I will play around with the “init_val” vs “init-val” change and let you know if I see anything. I too worry about exactly how the sdram interface node is being fit into the larger DT structure and if that is being done properly. Does u-boot use the same device tree compile as Linux? Perhaps I can find a way to compile and decompile the u-boot device tree to flatten it out, then add the node, then recompile with dtc, telling u-boot-socfpga to use my newer recompiled version of the device tree.

UPDATE
I tried adding

		fpga_bridge3: fpga_bridge@ffc25080 {
			compatible = "altr,socfpga-fpga2sdram0-bridge";
			init-val = <1>;
		};

into socfpga.dtsi based on the nodes right before it

  fpga_bridge0: fpga_bridge@ff400000 {
  	compatible = "altr,socfpga-lwhps2fpga-bridge";
  	reg = <0xff400000 0x100000>;
  	resets = <&rst LWHPS2FPGA_RESET>;
  	clocks = <&l4_main_clk>;
  };

  fpga_bridge1: fpga_bridge@ff500000 {
  	compatible = "altr,socfpga-hps2fpga-bridge";
  	reg = <0xff500000 0x10000>;
  	resets = <&rst HPS2FPGA_RESET>;
  	clocks = <&l4_main_clk>;
  };

but that did not seem to work. Same behavior where cmd_ready is never asserted and Avalon DMA times out.

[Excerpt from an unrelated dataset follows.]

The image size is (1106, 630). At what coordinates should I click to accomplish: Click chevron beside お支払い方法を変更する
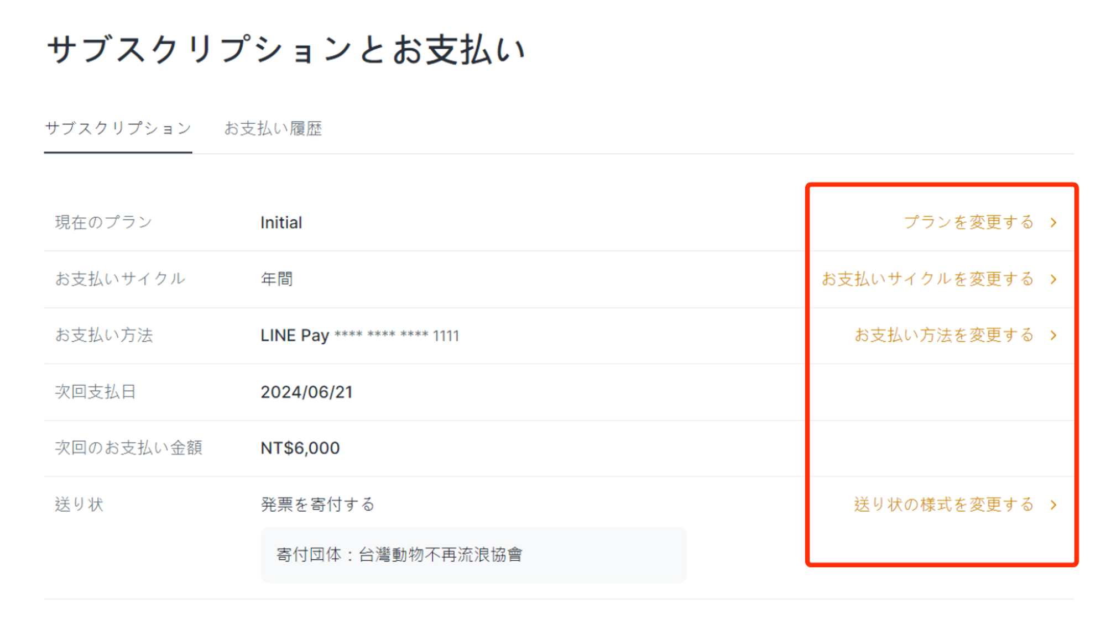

davidb · January 7, 2021, 8:13am

Hi @jackfrye11

I’ve had a quick look at the Cyclone V dts files in uboot and the technical reference manual. It looks like the Cyclone V is quite a bit different to the Arria 10 and as such I’m not sure I can suggest anything else of any help.

During the quick look I tried to find the F2H_SDRAM registers in the reference manual and failed, so I have no idea whether they need to be set up in the same way as the Arria 10, i.e. where any bridge enable bits might be. I’m not even sure that the socfpga-fpga2sdram-bridge device type in the dts file is even appropriate to the Cyclone V. If I’m reading the manual right the Cyclone V has up to six paths from the FPGA to SDRAM, the Arria 10 only has three.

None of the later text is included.